Premenopausal women and women who are taking estrogen supplements, in particular, are more likely than men to have false-positive ST changes, most likely because of a poorly understood effect of estrogen. The molecules of estrogen and of digitalis glycosides have some regions of structural similarity, and it is thought that both molecules can cause ST changes.10

And what about arrhythmias? Arrhythmias are often seen at rest and with exertion. Supraventricular arrhythmias, including supraventricular tachycardia, are not associated with CAD. Premature ventricular contractions (PVCs) are common at peak exertion. PVCs are probably related to catecholamine release and do not indicate ischemia. (See “A look at the stress test report”)

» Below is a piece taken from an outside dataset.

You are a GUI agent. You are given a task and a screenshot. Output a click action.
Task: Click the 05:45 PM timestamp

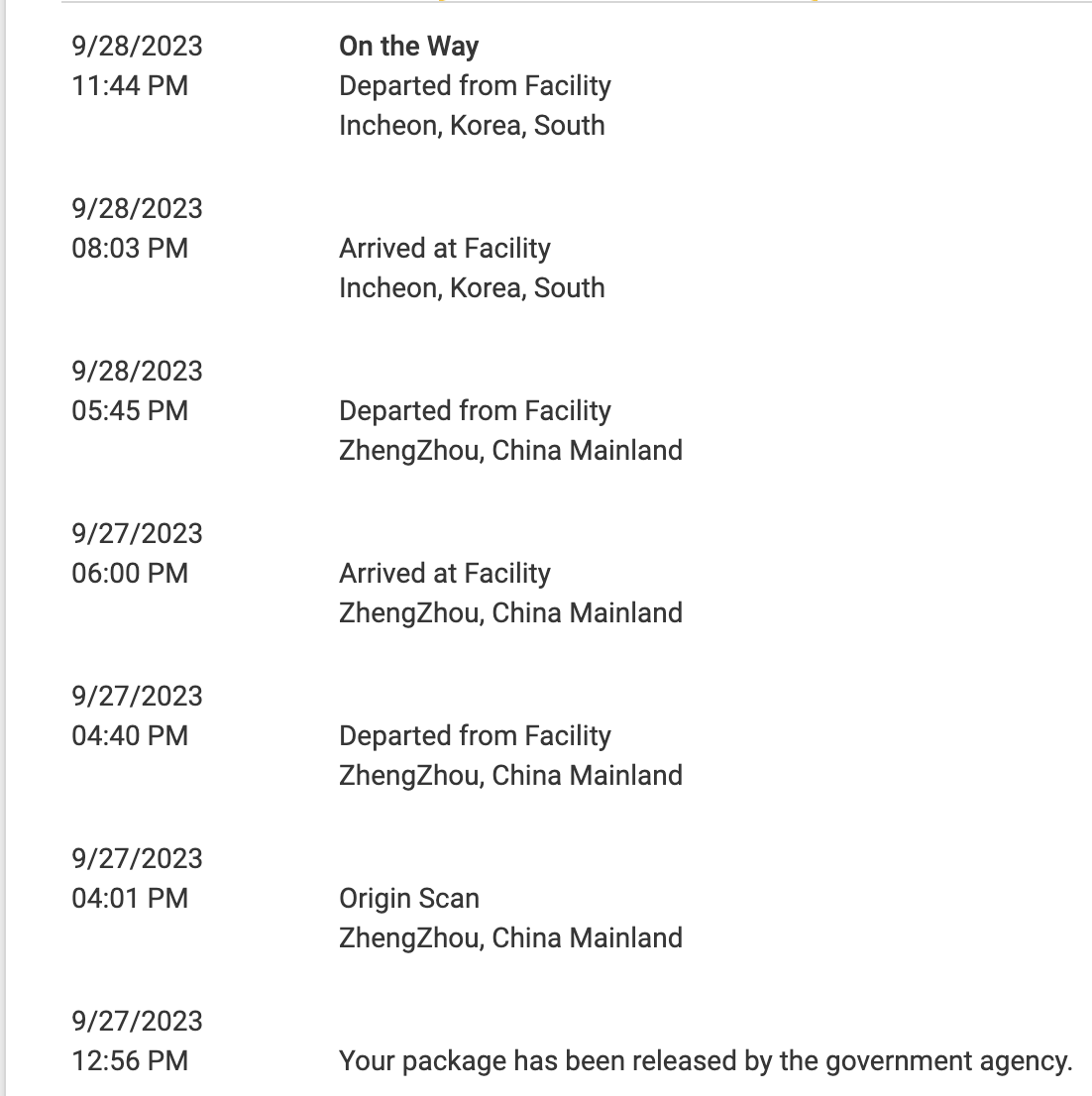(x=130, y=411)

Ventricular tachycardia, however—defined as 3 or more consecutive PVCs—has a 90% correlation with significant coronary artery stenosis, as shown on angiography.1

Rate-dependent conduction disturbances, including 2-to-1 atrioventricular block and bundle-branch blocks, may also be seen. These may be associated with ischemia, but are not highly predictive of coronary artery stenosis. Further testing may be indicated to determine whether stenosis is present.1

A look at the stress test report

The report from the physician who performs or reads the stress test should contain the following elements:

Heart rate achieved, including both the rate itself and the percentage of the patient’s age-predicted maximum that the heart rate represents. Failure to reach 85% of the maximum may be related to underlying cardiac or pulmonary disease, the use of beta-blockers, musculoskeletal disorders, or general deconditioning. However, it is obviously noteworthy if the patient develops chest pain or significant ST changes at a lower heart rate.

BP at peak exertion. There are no established levels for systolic BP at various ages. But failure of the systolic pressure to rise, or a drop in systolic pressure with exercise, indicates a lack of ventricular reserve and is a poor prognostic sign.

Functional capacity (METS). In addition to documenting the METS level itself, the report should compare it to the expected functional capacity based on the patient’s age and sex.

Chest pain (or its absence). In addition to noting whether or not chest pain developed, the report should detail the character and intensity of any pain that the patient experienced, the time into the test and the heart rate at which it developed, and the response to rest or nitroglycerine.

ST changes. Unless something in the patient’s condition changes, the workload required to produce symptoms or ST changes should be reproducible from test to test. The workload at which angina or ST changes occur is key to assessing disease severity.

Arrhythmias. Whether they’re seen at rest or develop with exertion, arrhythmias should be noted, as well.

The final report should also indicate whether the test is negative, positive, or nondiagnostic for findings consistent with CAD. Whenever possible, it should include a validated treadmill score, as well.